PROBLEM DETAILS
Transcribe all the entries word for word, omitting any pictures they contain.

_ _ _

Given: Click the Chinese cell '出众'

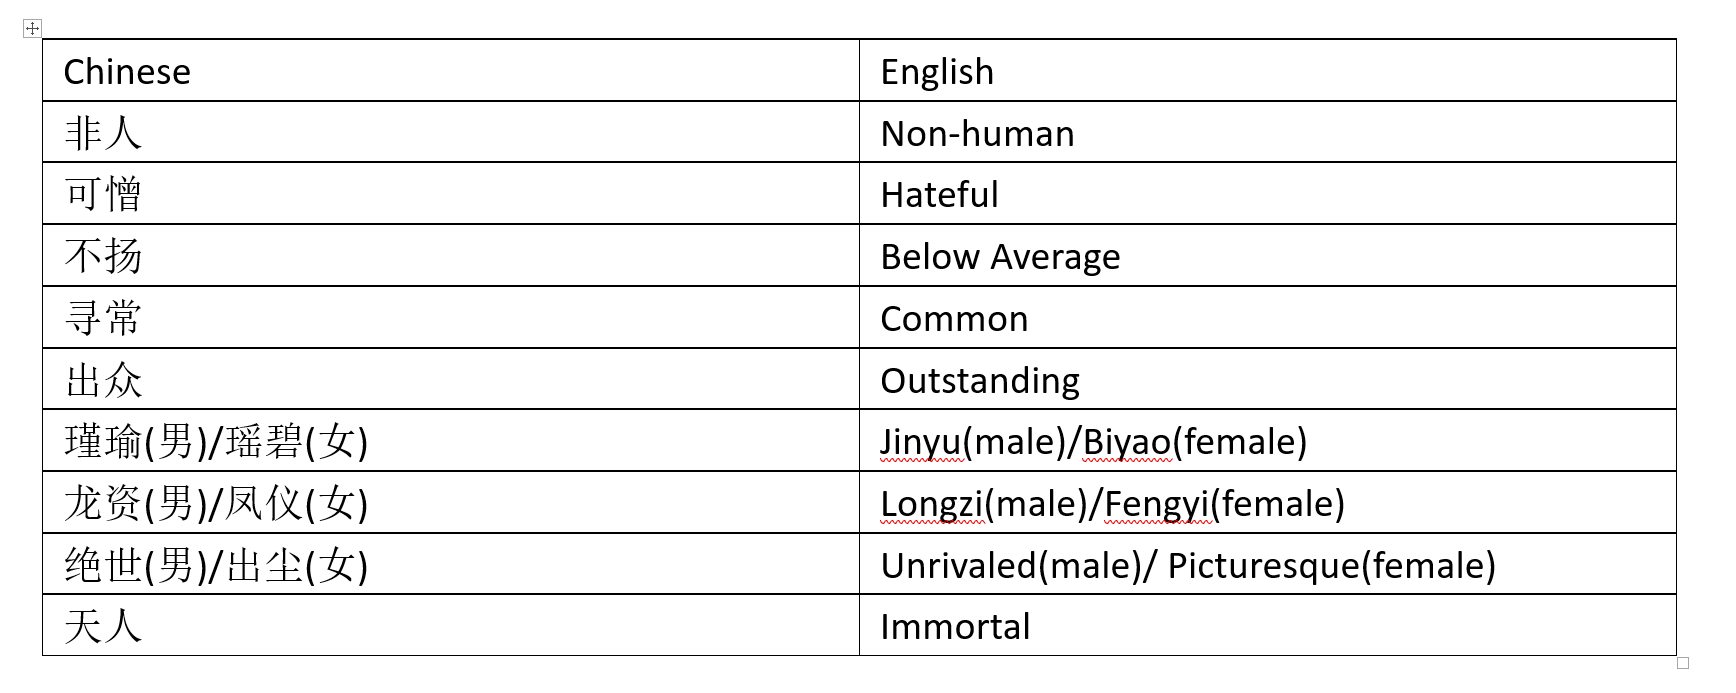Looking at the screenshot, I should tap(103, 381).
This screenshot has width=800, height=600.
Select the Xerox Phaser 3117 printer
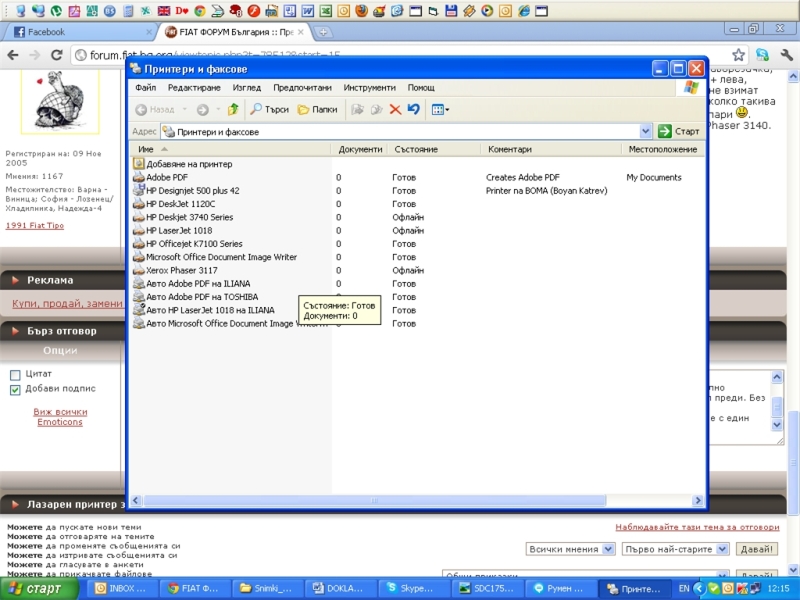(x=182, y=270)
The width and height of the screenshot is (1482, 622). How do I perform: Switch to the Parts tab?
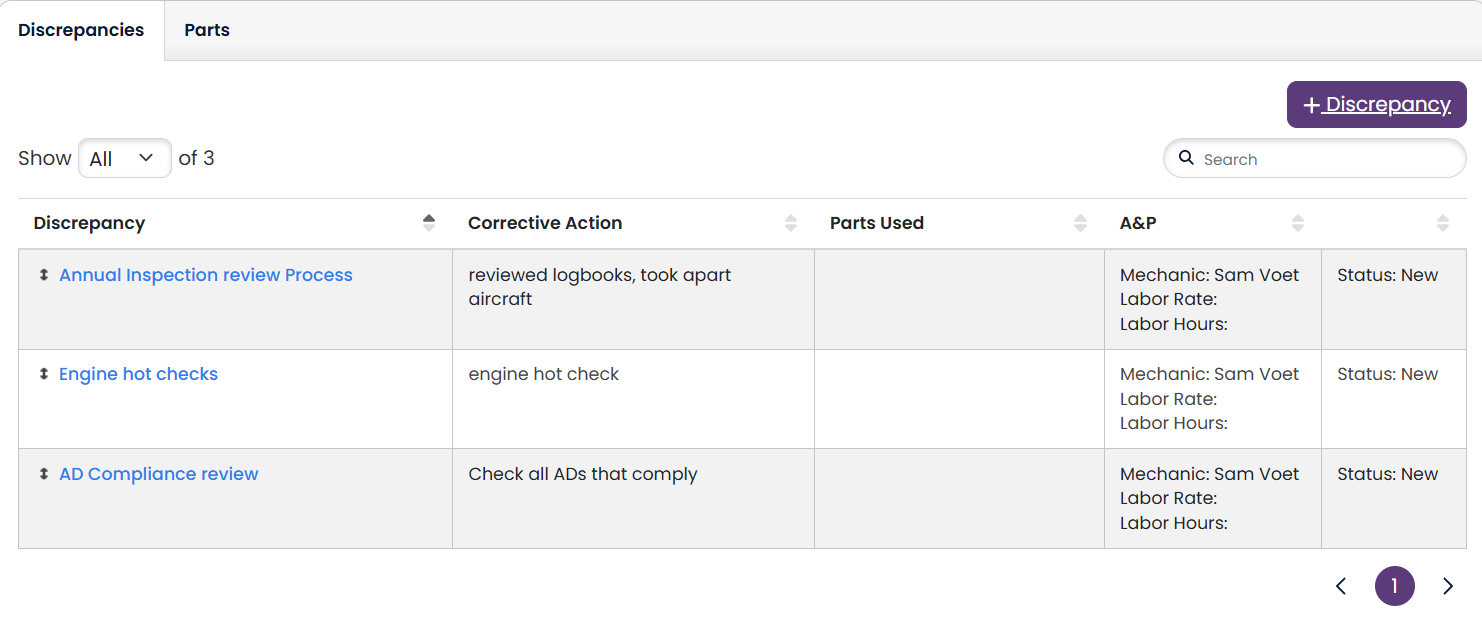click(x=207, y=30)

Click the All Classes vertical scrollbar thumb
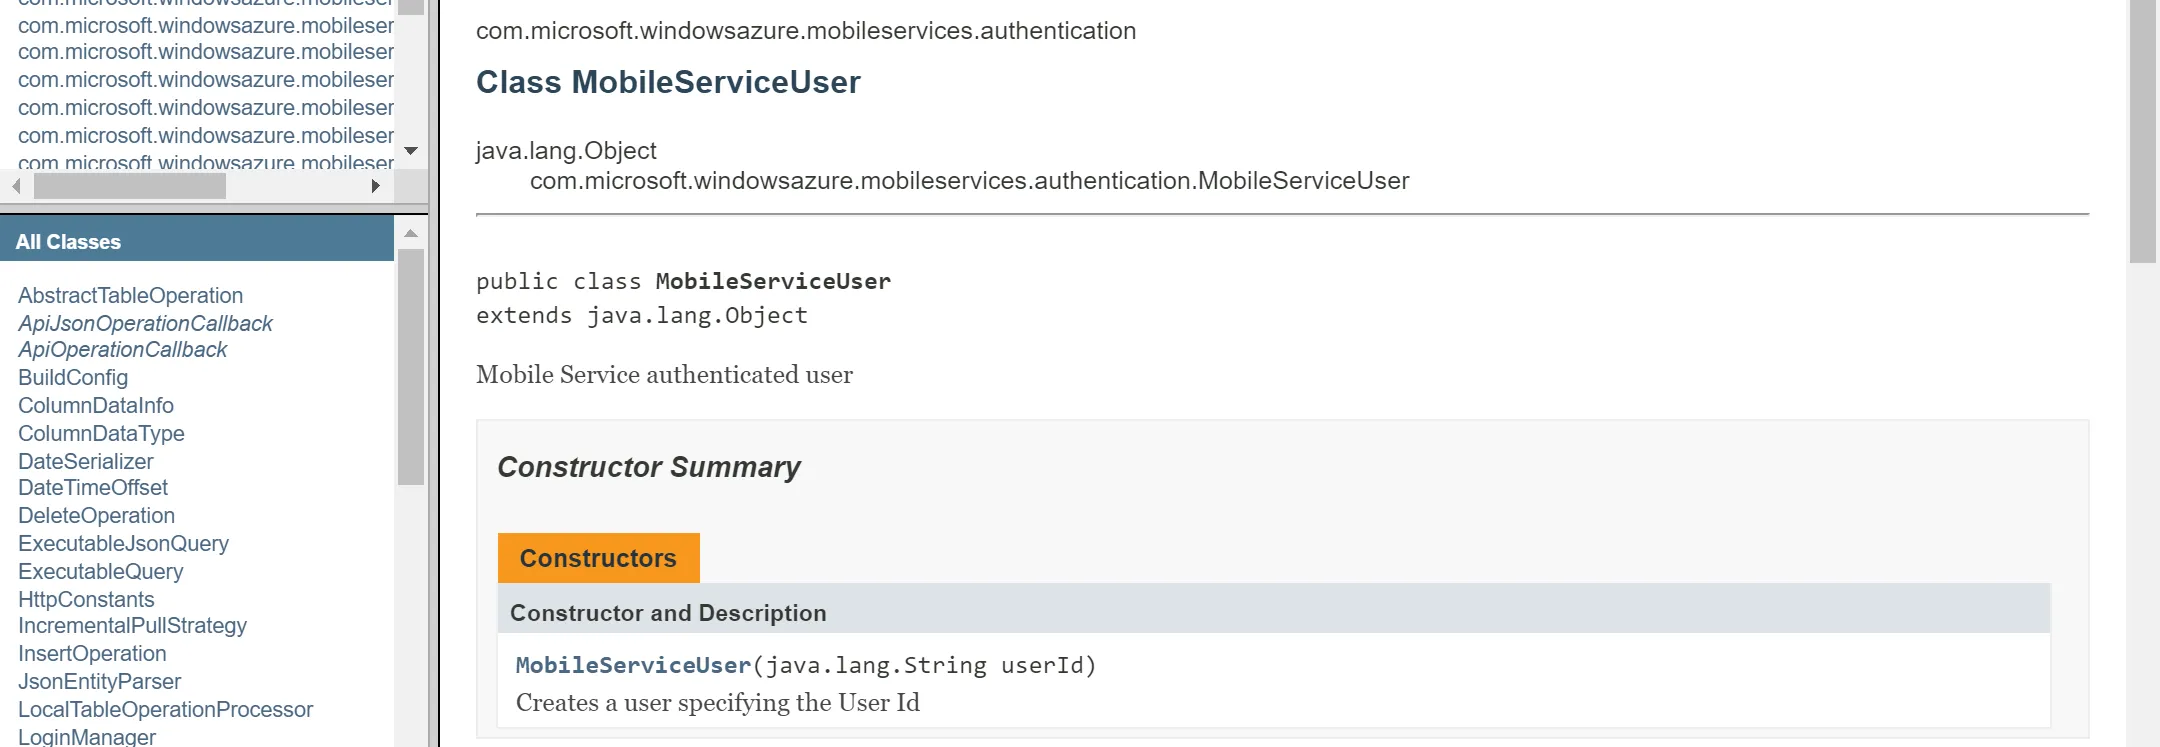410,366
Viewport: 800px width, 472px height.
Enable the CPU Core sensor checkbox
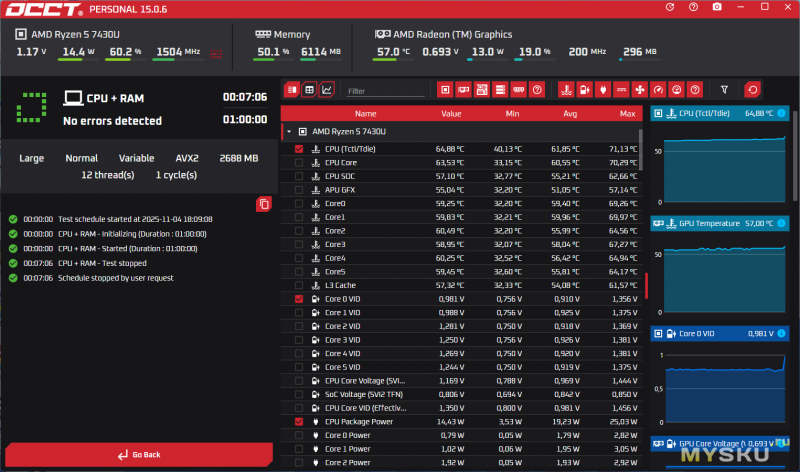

_ _ _

TASK OUTPUT
Given: Click the Chinese cell '出众'

Looking at the screenshot, I should tap(103, 381).
This screenshot has width=800, height=600.
Select the Xerox Phaser 3117 printer
(x=182, y=270)
The width and height of the screenshot is (1482, 622). How do I perform: Switch to the Parts tab?
click(x=207, y=30)

Click the All Classes vertical scrollbar thumb
410,366
Viewport: 800px width, 472px height.
Enable the CPU Core sensor checkbox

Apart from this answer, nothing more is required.